Es mag dahinstehen, ob dem Kl. das Unterlassen eines solchen Hinweises bereits als Obliegenheitsverletzung anzulasten ist. Jedenfalls hat er durch dieses Versäumnis objektiv dazu beigetragen, dass der Bekl., der zwar unsachgemäß, nach den Gepflogenheiten in der Landwirtschaft aber nicht völlig ungewöhnlich und damit für den Kl. nicht schlechterdings unkalkulierbar handelte, die entscheidende Schadensursache setzte.

Über diesen Verursachungsbeitrag hinaus ist zu Lasten des Kl. zu berücksichtigen, dass das Schadensrisiko durch die Besonderheiten des Unter-Glas-Anbaus (empfindsamere Pflanzenstrukturen, reduzierter Luftaustausch und dadurch verlangsamter Abzug von Schadstoffen) wesentlich erhöht wurde. Der Bekl. muss bei seinen Arbeitsmethoden zwar die Struktur seines Umfelds, die im Raum Straelen maßgeblich durch ausgedehnte Treibhausanlagen mit geprägt wird, berücksichtigen. Im Rahmen eines angemessenen Ausgleichs für schuldlos herbeigeführte Schäden wäre es aber unbillig, ihm einseitig das vom Kl. - wenn auch zulässig - gesetzte erhöhte Risiko aufzubürden. Entsprechendes gilt für die besondere Schadensanfälligkeit der Rosensorte „Madelon“. Der Sachverständige S hat diese Sorte zwar nicht als „extrem empfindlich" bezeichnen wollen; es handelte sich nicht um eine Kultur, mit der in der fraglichen Region schlechterdings nicht zu rechnen war. Die vom Kl. vor dem Senat eingeräumte, letztlich auch durch den Schadenseintritt bestätigte besondere Empfindlichkeit dieser Sorte ist indes im Rahmen eines Billigkeitsausgleichs der Risikosphäre des Kl. zuzuordnen.
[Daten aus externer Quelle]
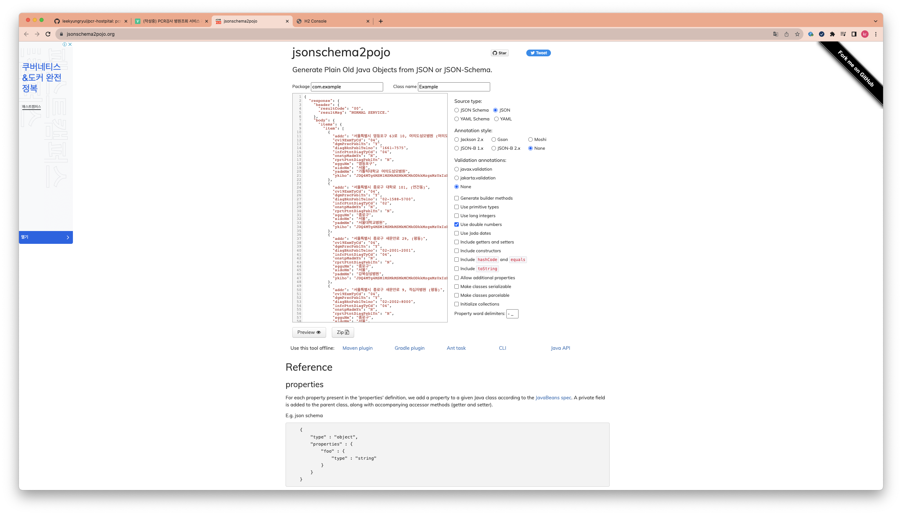Open Chrome's three-dot menu
The height and width of the screenshot is (515, 902).
pos(876,34)
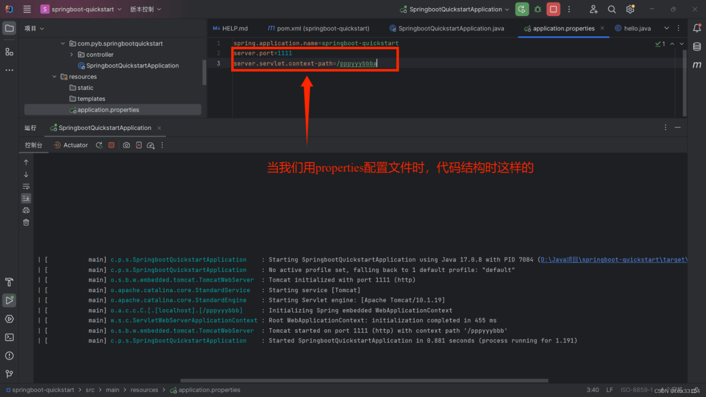Open the notifications bell
Viewport: 706px width, 397px height.
(697, 28)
In der Gesamtbetrachtung schließt der entscheidende, durch objektiv unsachgemäßes Verhalten geprägte Ursachenbeitrag des Bekl. seine völlige Entlastung aus. Die Unterlassungen des Kl. und die seiner Risikosphäre zuzurechnende Gefahrerhöhung begründen jedoch ein Übergewicht zu seinen Lasten, so dass ein Ausgleichsanspruch in Höhe eines Viertels des nachgewiesenen Schadens der Billigkeit entspricht.